Une relaxe qui fait polémique dans le milieu littéraire ! L’écrivain François Bégaudeau vient d’être blanchi par la justice pour des propos jugés “sexistes” mais pas diffamatoires envers l’historienne Ludivine Bantigny. Un verdict qui choque certains, mais qui ne fait qu’appliquer la loi selon d’autres. Retour sur une affaire qui divise.
Des mots crus sur un forum en ligne
Tout commence en 2020 quand François Bégaudeau, auteur engagé proche de la gauche radicale, écrit sur le forum de son site des propos peu amènes envers l’historienne Ludivine Bantigny :
Dans le milieu radical parisien, Ludivine est connue pour être jamais la dernière. Tous les auteurs de La Fabrique lui sont passés dessus, même Geoffroy de Lagasnerie.
– François Bégaudeau
Des mots crus, sur un registre sexuel, qui visent clairement à rabaisser Mme Bantigny en tant que femme. Choquée, cette dernière a poursuivi l’écrivain en justice pour diffamation.
L’écrivain plaide le second degré
Devant le tribunal, François Bégaudeau a assuré qu’il s’agissait d’un simple “gag” de mauvais goût, sans réelle volonté de nuire. Il a plaidé la liberté d’expression et l’outrance volontaire, marques de fabrique de son style pamphlétaire.
Mais pour Ludivine Bantigny, la pilule ne passe pas. Elle a exprimé à la barre son sentiment de “souillure” face à ces propos dégradants, qui la réduisent au rang d’objet sexuel à disposition des hommes.

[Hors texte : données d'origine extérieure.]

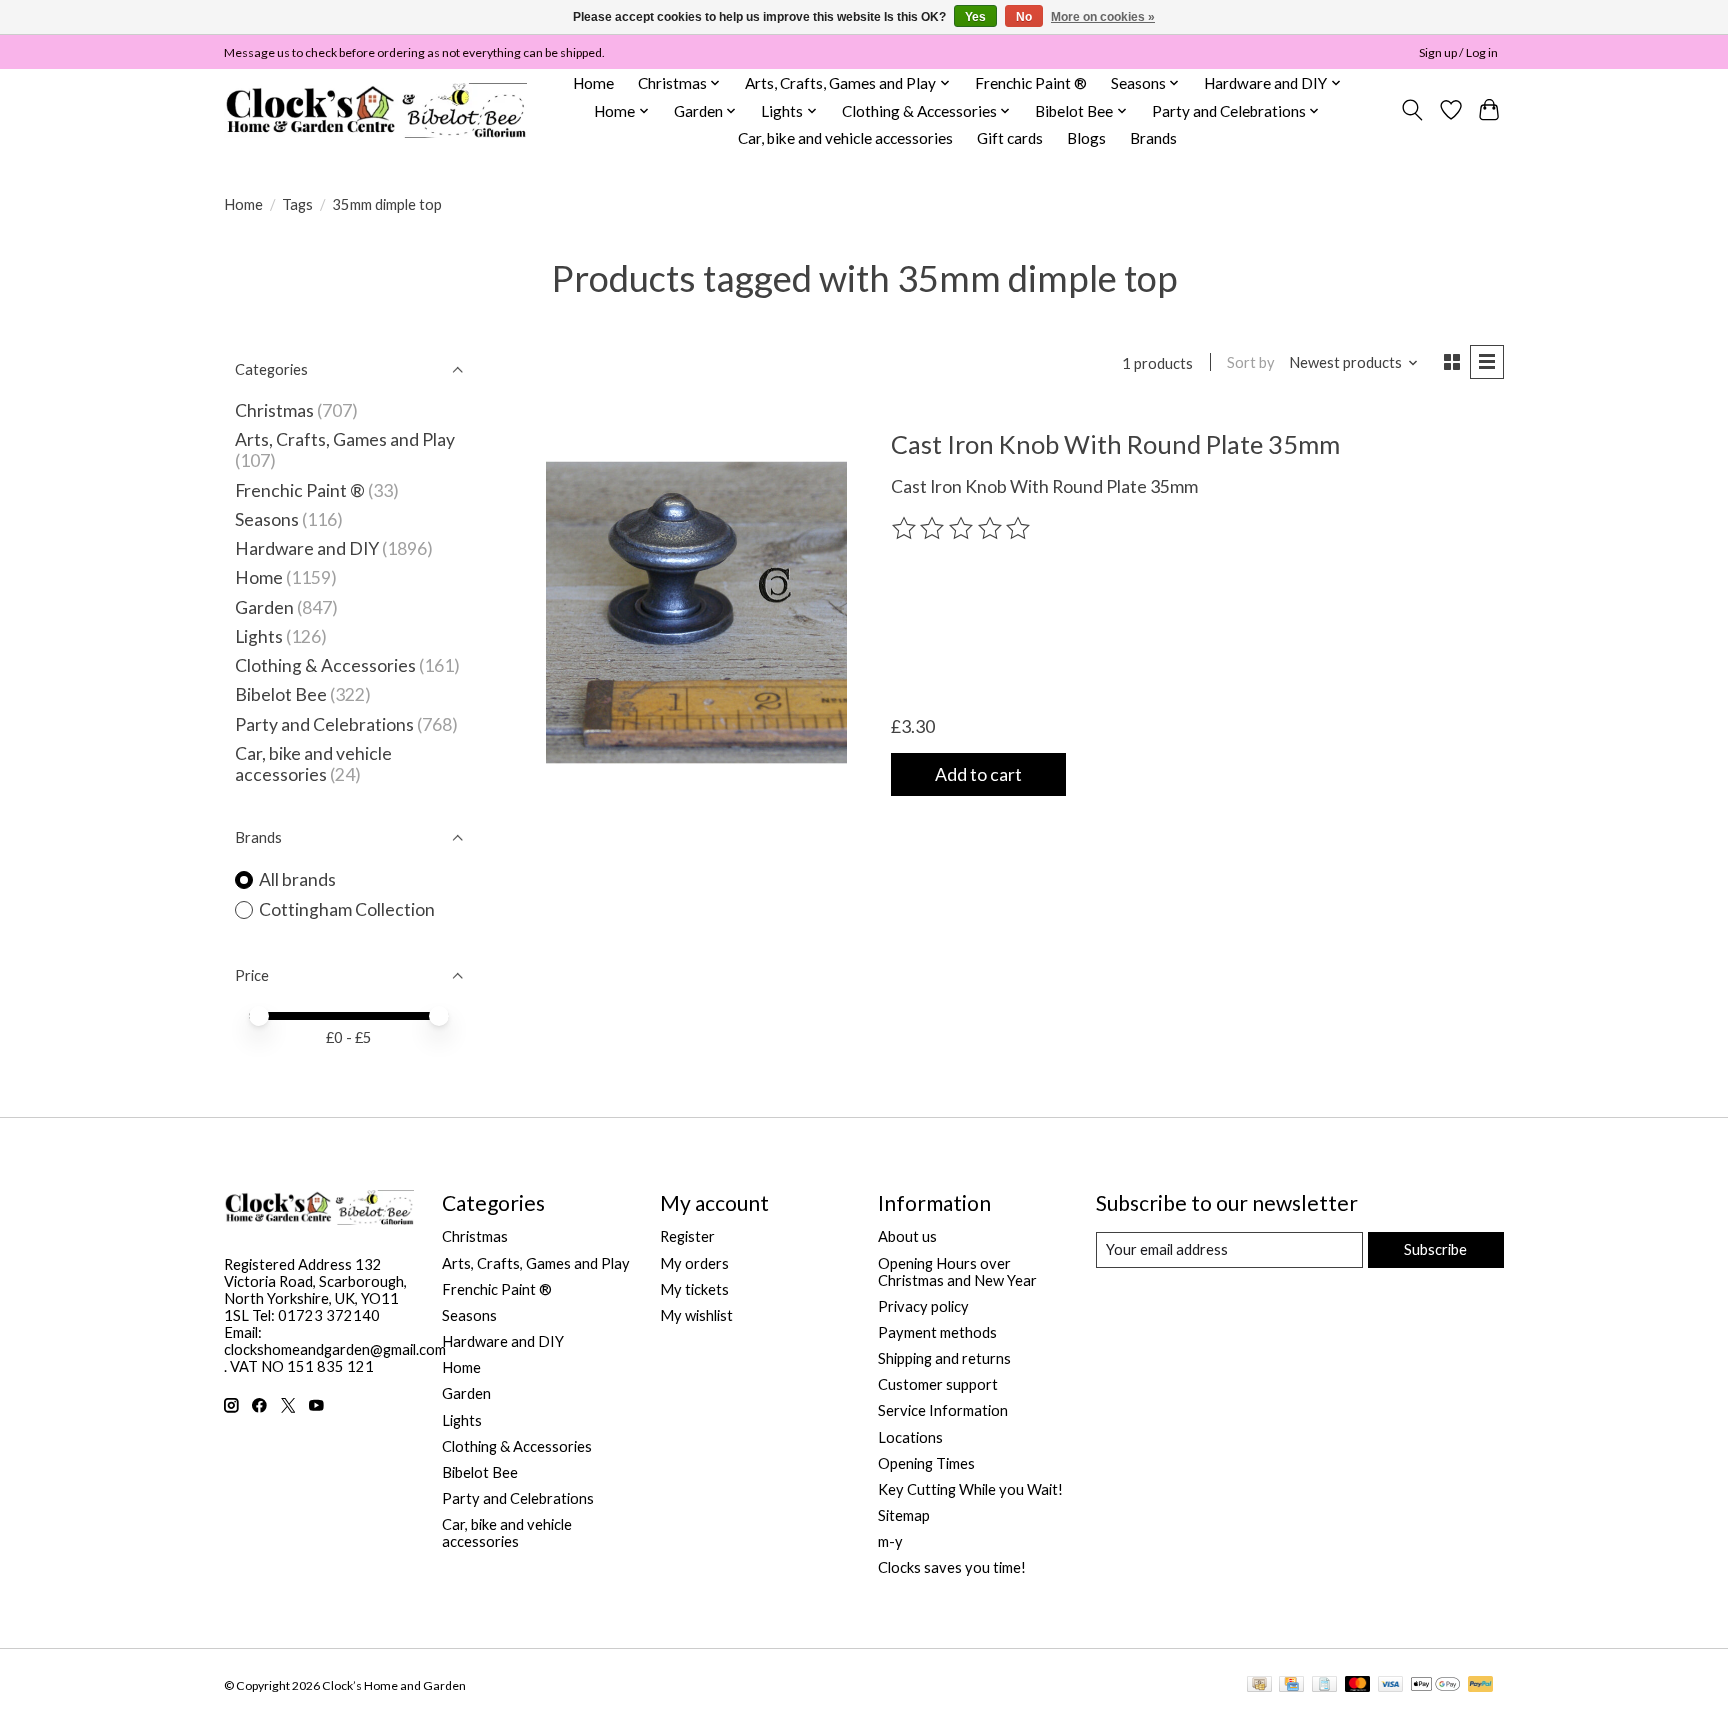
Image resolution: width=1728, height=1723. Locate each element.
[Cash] (1259, 1685)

La justice tranche : sexiste mais pas diffamatoire
Après examen, le tribunal a tranché. S’il juge les propos de François Bégaudeau “indéniablement empreints de sexisme” et comprend qu’ils aient pu offenser la plaignante, il estime qu’ils ne relèvent pas de la diffamation en droit, car trop imprécis.
Faute de renvoyer à un fait précis, les propos incriminés ne revêtent pas les caractéristiques de la diffamation.
– Jugement du Tribunal de Paris
Une relaxe donc, sur le plan pénal. Mais qui ne gomme en rien le caractère sexiste et blessant des attaques subies par Mme Bantigny, comme le soulignent ses avocats. Le sexisme ordinaire a encore de beaux jours devant lui, semble nous dire ce jugement…
Réactions indignées et débat relancé
Cette relaxe fait déjà polémique, beaucoup y voyant un blanc-seing judiciaire pour le sexisme décomplexé. Les réactions indignées fusent sur les réseaux sociaux :
- Donc on peut traiter une femme de tous les noms, tant que ça reste vague, c’est ok pour la justice ?
- Ça veut dire quoi “pas assez précis” ? Faut carrément donner une liste exhaustive de partenaires pour que ce soit diffamatoire ?
- Bégaudeau se revendique de gauche et progressiste, mais sur les droits des femmes on repassera…
D’autres, moins nombreux, relativisent la portée de ce jugement, rappelant que le sexisme, même détestable, n’est pas toujours pénalement répréhensible. Un débat complexe et passionné qui est loin d’être clos.
Une affaire symptomatique
Au-delà du cas Bégaudeau, cette affaire illustre la persistance des réflexes sexistes dans le milieu littéraire et intellectuel, souvent prompt à donner des leçons de progressisme. Ludivine Bantigny l’analyse avec lucidité :
C’est malheureusement révélateur du sort réservé aux femmes qui s’expriment dans le débat public. Quand on n’est pas d’accord avec nous, on nous renvoie à notre physique ou à notre sexualité supposée, pour nous décrédibiliser.
– Ludivine Bantigny
Un phénomène qui touche de nombreuses autrices et intervenantes, bien au-delà du milieu de l’édition engagée comme La Fabrique. Le chemin vers l’égalité est encore long, et la relaxe de François Bégaudeau n’y aide pas, c’est certain. Espérons que la libération de la parole des femmes finira par faire bouger les lignes, dans la littérature comme ailleurs.